Indian mridangam player (1945–2023)

Karaikudi Mani (born Ganapathy Subramanyam; 11 September 1945 – 4 May 2023) was an Indian mridangam player.

==Early life==
Ganapathi Subramaniam, popularly known as Karaikudi Mani, was born on 11 September 1945, in Karaikudi, Tamil Nadu as the son of musician T. Ramanatha Iyer and Pattammal. He became involved with Carnatic music at the age of three and soon abandoned his vocal training in favour of learning the mridangam.

==Career==
Mani began performing regularly at a time when another player of the mridangam, his idol Palghat Mani Iyer, was in his prime. Mani first learnt music from Karikudi Ranga Iyengar and later took further lessons under the tutelage of Harihara Sharma after moving to Chennai. Karaikudi Mani received his first national award at age 18 from the then president of India, Radhakrishnan. In a 2015 interview, he said that receiving awards and titles had never been part of his agenda. In 1999, he accepted the national award from Sangeet Natak Akademi, presented by India's then president K. R. Narayanan.

===Sruthi Laya===
In 1986, he started an ensemble, Sruthi Laya, that combined melody and percussion. Three years later, he founded the Sruthi Laya Seva School that now has centres at Chennai, Bangalore, Australia, London, US, and Canada.

===Thani Avarthanam – A Concept===
Mani conducted and orchestrated several such concerts, notably a collaboration with Sri VS Narasimhan in 1990 called Melodyssey, a project with 40 artists, and including Western and Indian Instruments.

His next endeavour was the concept of "Thani Avarthanam" concerts. Whilst Thala Vadya (percussion ensemble) concerts in Carnatic music were not unheard of, the concept of just two percussion instruments performing solos without any other "sruthi" performers (e.g. vocal, violin) had never been attempted. In 1993, Karaikudi Mani presented his first Thani Avarthanam concert along with the late Kanjira player G Harishankar.
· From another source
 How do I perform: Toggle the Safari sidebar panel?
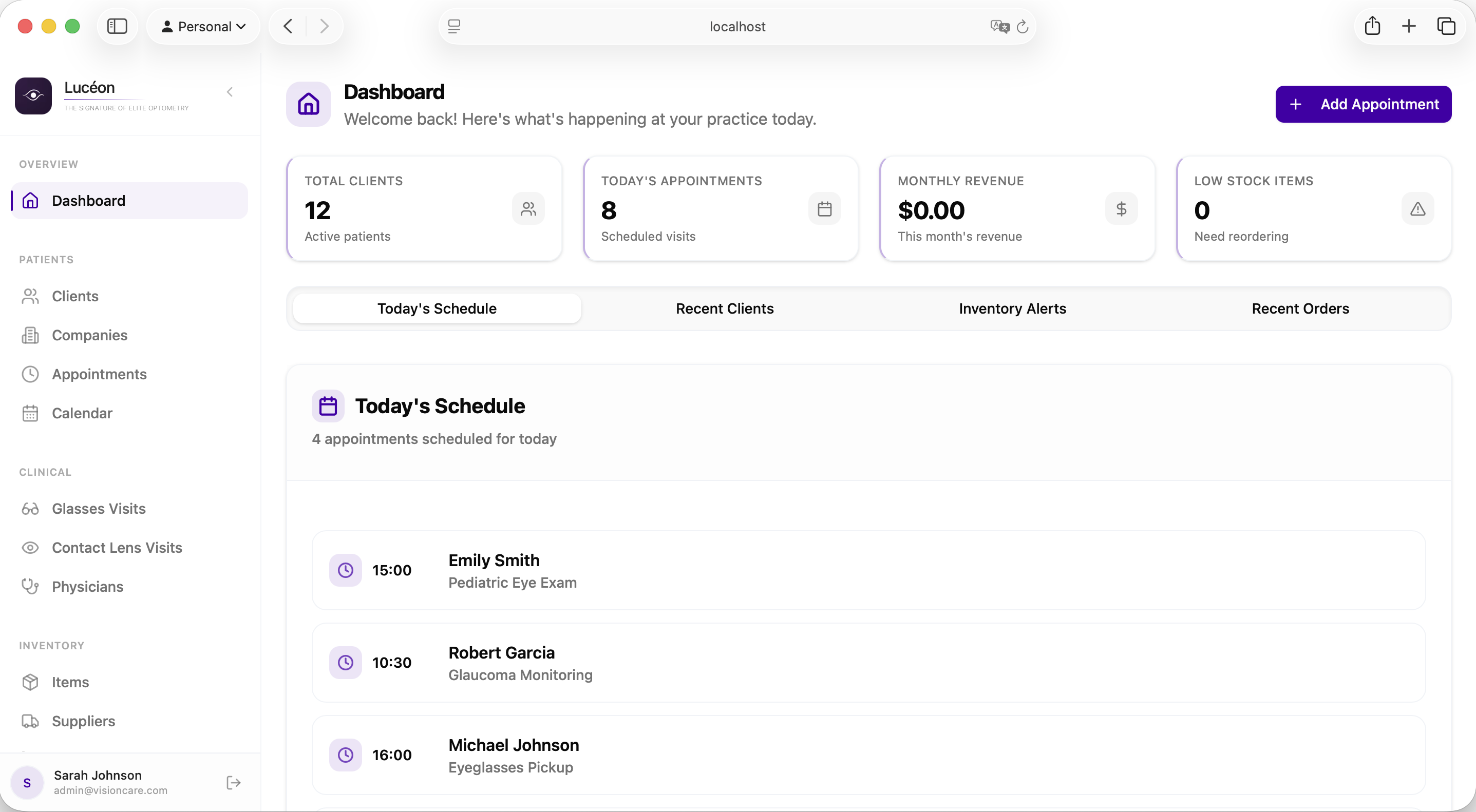(x=118, y=26)
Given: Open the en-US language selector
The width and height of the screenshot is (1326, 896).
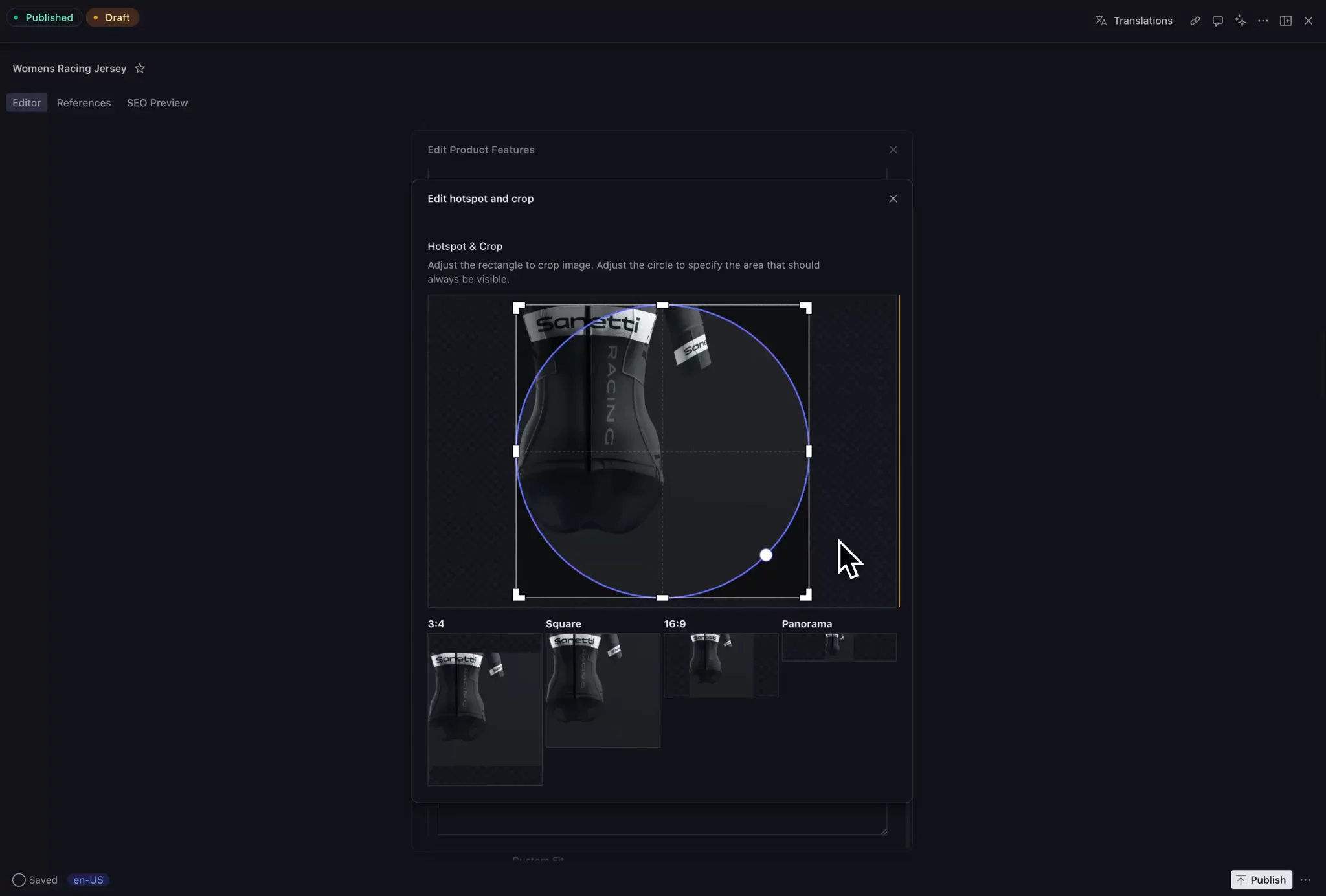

It had revolutionised the role of the mridangam and kanjira, proving that as an art form, South Indian percussion instruments can be played as solo instruments in their own right. This concept initiated by Mani has since been undertaken by several leading mridangists who have also performed Thani Avarthanam concerts. Mani later conducted several such duet concerts featuring leading percussionists on Ghatam, Thavil, Chenda, etc.

====International collaborations====
Mani performed with many international artists such as Paul Grabowsky of Australian Art Orchestra, Eero Haemmeneimi of Finland Naada group, La Scala percussionist Elio Marchesini, Livio Magnini, Paul Simon, and with the Finland Philharmonic Orchestra. A piece called Layapriya was performed with the Finland Philharmonic Orchestra, which was later performed by the Battery Dance Company as a dance ballet. The Australian Art Orchestra had adapted his Bahudari and Ranjani compositions into Jazz style and released it as Into The Fire. The Naada group of Finland modified the Behag composition with jazz orchestration and released it as Unmatched. Eero Haemmeneimi named four of his compositions after Mani in his honor.

He also collaborated with Japanese musician John Kaizan Neptune to create an album named Steps in Time. In this album, Mani created a synthesis of shakuhachi and Indian percussion.

In 2011, he played on Paul Simon's album So Beautiful or So What.

Mani founded a magazine called Layamani Layam.